DIRECTION
In the dog adoption guide, swap "docuseries" for "documentary series" and write out the passage starting with "2. Adopt, don’t" and going on through "Netflix docuseries Dogs.".

SOURCE
__________
How to Adopt a Dog in NYC

No family is complete without a canine, and New York is a great place to be a dog owner.

  1. We all know pitbulls are the greatest dogs. They are snuggly nannies who have been slandered in the media. Such slander has led to these sleepy goobers being banned from many apartment buildings. If you are adopting a pitbull, it is your moral and ethical responsibility to only ever live in buildings that accept pitties. You may never adopt a pitbull and then abandon it because you want to move somewhere that doesn’t take pits. That’s the first rule, and it applies to all dogs who are typically breed discriminated. Never adopting a dog is better than adopting and abandoning a dog. Don’t be a jackass to your dog.
  2. Adopt, don’t shop! New Yorkers love to adopt dogs, and there are innumerable awesome rescue organizations. We used Hearts and Bones to find our pup. You can learn more about them in “Second Chances” the sixth episode of the Netflix docuseries Dogs.
  3. Peruse your chosen rescue org’s website while drinking wine. The dog that makes you cry the most is the dog you’re meant to adopt. Probably.
  4. Attend an adoption event. The scared dog that won’t look anyone in the eye but crawls into your lap is definitely the dog you’re meant to adopt.
  5. Pay an absolutely insane amount of money for your new best friend!
  6. If your new pal is too big to ride the Subway with you (ie: doesn’t fit in a bag) you’ll need to request a ride, then call your driver until you find one who doesn’t mind dogs in their car. Keep requesting, calling, and repeating until someone agrees.
  7. Brace yourself for many delightful encounters with Central Park Dog Moms.

Congrats on living your best life, you brand new dog owner!
__________
COLLECTED DATA
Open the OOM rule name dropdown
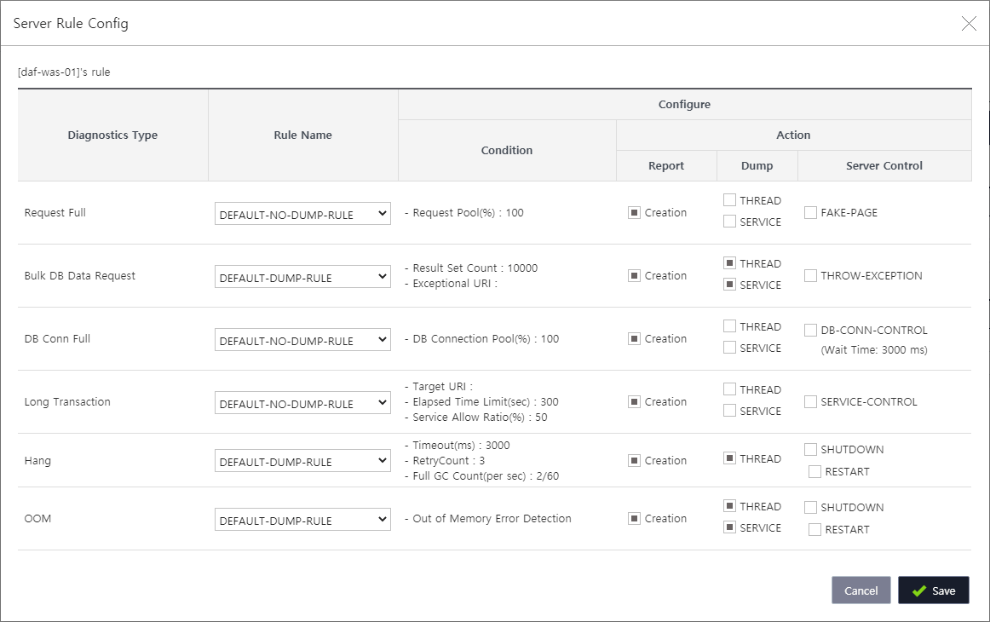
__________
CORRECT RESULT
2. Adopt, don’t shop! New Yorkers love to adopt dogs, and there are innumerable awesome rescue organizations. We used Hearts and Bones to find our pup. You can learn more about them in “Second Chances” the sixth episode of the Netflix documentary series Dogs.